Комендант пытался припомнить, сколько дней здесь лежит эта русская, среди вереницы женщин, прошедших в последнее время через его руки, она запомнилась Ленцу своей странной выходкой. Гёте, песенка про розу, да, это была она, в этом не было никаких сомнений, и она была у него три ночи назад. Судя по изможденному виду пленницы, она давно была без сознания.

– Принеси воды! – снова громко с яростью прокричал комендант. Он догадался, что его экономка сейчас сделает всё, чтобы эта девушка не выжила, но то ли оттого, что он желал насолить этой вредной тётке, то ли по другой причине, ему захотелось, чтобы пленница непременно осталась жива.

Женщина вернулась с ковшом воды, сама не понимая, зачем он понадобился коменданту. Неужели он собирается её выхаживать? Проще было сдать её в лагерь, где её при первой же поверке отсортируют и, если нужно, умертвят инъекцией фенолина. Так они с Гансом обычно и делали.

– Сегодня прибудет новый эшелон, – как будто невзначай сказала фрау Лизбет. Ленц понял намёк женщины – она раздражала его всё больше. Поймав на себе его бешеный взгляд, экономка испугалась, что взболтнула лишнего, и замолчала.

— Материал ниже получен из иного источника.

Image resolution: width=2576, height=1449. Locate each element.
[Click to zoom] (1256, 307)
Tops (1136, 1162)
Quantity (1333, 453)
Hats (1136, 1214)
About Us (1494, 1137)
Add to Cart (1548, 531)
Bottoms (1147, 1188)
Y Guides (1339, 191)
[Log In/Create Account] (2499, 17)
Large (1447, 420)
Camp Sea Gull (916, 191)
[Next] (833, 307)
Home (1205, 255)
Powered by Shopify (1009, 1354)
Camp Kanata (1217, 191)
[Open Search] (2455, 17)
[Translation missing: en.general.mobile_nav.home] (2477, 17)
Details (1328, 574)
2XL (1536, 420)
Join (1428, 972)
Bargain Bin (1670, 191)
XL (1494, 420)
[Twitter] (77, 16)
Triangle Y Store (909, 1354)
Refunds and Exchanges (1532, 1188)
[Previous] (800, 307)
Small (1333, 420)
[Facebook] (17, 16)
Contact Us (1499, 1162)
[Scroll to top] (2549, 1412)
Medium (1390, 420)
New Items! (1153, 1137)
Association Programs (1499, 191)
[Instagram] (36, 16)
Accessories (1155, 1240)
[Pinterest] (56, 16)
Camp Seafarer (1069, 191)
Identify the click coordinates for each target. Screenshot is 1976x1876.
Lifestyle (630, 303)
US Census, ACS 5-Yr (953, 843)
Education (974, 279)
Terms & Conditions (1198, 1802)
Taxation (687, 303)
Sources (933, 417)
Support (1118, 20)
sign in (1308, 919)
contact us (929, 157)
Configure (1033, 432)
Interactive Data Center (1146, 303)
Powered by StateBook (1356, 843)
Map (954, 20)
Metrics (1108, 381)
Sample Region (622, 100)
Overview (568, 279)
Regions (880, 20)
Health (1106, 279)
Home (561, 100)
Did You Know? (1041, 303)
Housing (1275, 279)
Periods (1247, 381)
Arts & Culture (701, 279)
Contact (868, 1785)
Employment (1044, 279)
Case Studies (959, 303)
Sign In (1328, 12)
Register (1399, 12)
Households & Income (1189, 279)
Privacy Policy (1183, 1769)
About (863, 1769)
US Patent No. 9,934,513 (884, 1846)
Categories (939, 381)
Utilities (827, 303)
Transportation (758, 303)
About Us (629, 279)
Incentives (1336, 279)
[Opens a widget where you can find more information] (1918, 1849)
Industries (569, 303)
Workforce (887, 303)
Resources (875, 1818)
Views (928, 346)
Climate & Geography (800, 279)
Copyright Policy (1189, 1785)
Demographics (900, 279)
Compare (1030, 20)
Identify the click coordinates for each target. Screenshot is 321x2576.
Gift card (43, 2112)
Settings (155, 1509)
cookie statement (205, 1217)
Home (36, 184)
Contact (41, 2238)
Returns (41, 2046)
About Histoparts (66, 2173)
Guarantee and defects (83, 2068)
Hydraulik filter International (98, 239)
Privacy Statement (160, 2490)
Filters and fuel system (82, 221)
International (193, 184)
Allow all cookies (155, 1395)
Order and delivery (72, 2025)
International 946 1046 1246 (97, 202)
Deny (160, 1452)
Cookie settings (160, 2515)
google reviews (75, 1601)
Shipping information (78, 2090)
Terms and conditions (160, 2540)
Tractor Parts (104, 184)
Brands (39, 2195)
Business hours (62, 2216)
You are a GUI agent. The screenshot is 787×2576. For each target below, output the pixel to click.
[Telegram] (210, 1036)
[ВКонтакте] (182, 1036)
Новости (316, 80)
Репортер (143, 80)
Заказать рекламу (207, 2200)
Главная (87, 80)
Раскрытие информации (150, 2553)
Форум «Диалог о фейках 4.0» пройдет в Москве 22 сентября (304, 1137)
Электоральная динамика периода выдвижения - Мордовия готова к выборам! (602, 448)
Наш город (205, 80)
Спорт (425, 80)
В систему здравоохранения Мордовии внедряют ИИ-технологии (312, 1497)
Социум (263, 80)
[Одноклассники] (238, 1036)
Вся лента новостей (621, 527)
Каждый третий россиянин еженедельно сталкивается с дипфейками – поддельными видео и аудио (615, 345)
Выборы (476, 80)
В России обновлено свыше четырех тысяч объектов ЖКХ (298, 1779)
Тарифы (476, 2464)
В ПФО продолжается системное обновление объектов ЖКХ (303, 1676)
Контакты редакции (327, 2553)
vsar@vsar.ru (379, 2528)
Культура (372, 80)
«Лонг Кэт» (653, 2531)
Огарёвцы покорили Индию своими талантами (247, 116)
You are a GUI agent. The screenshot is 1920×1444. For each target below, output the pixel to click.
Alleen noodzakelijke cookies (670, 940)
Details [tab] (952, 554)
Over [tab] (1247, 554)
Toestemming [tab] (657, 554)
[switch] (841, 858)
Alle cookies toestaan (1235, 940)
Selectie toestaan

Тем временем Ленц приподнял голову пленницы и стал поить её из ковша. Несколько холодных капель попало в воспаленный рот девушки. Тело оставалось неподвижным. Это как будто разозлило палача, и он с раздражением бросил безжизненную голову на пол… В этот момент последние капли жизни покидали Ирину.

6

Лежа на полу в подвале коменданта, Ирина давно потеряла счёт времени. Она то на короткое время приходила в себя, то снова отключалась. В эти долгие периоды её затуманенное сознание бродило по закоулкам памяти, отыскивая в ней малозначащие фрагменты из жизни двадцатилетней студентки. Вот она видит себя пятилетней девчонкой. Ирочка лежит в постели и болеет, уже несколько дней у неё высокая температура, и все домашние окружили её своей теплотой и заботой. Жалея ребенка, родители во всём потакают своей девочке, а она, поняв это, хитро пользуется и беспричинно капризничает: то не хочет принимать лечебные порошки, то отворачивается от ложки с кашей. У неё снова жар, она хочет пить и просит об этом свою мамочку, но мама как будто не понимает её просьб, а у маленькой Иры уже нет сил говорить, она в бреду, жар застилает ей глаза, сознание уводит куда-то…

Вот первокурсница Ира возвращается домой после первой сессии, она сдала всё на одни пятерки, её переполняет счастье, которым хочется со всеми делиться. Ей кажется, что если счастлива она, то все непременно тоже должны быть счастливы. Навстречу ей идет Андрей Лебедев, парнишка из соседнего подъезда. Он давно и безнадежно влюблен в Иру, ещё со школы. Но она непреклонна. Вот и теперь она опускает глаза, здороваясь с ним, как будто чем-то провинилась перед этим странным мальчиком. Она ощущает к нему жалость, как к больному, который потерял важный орган и на всю жизнь стал калекой. Ей совершенно не нужна его любовь, она не просила его о ней, ничего не делала для того, чтобы он полюбил её, но он настойчив в своих чувствах. Проходя мимо него, Ира мысленно умоляет его не останавливаться, не мешать её счастью, но он не может пройти мимо. Вот он берет её за руку, уводит в красивую комнату с горными пейзажами на стенах и фиалками на подоконниках. Он долго говорит о своей любви, а она молчит и ничего не может сказать, её губы как будто сковал паралич. Она мычит, пытаясь что-то выговорить, но вдруг Андрей Лебедев ударяет её своим большим тяжелым кулаком, она падает, а он пинает её, и зловещая

улыбка палача появляется на его доселе кротком лице, похожем на готического ангела…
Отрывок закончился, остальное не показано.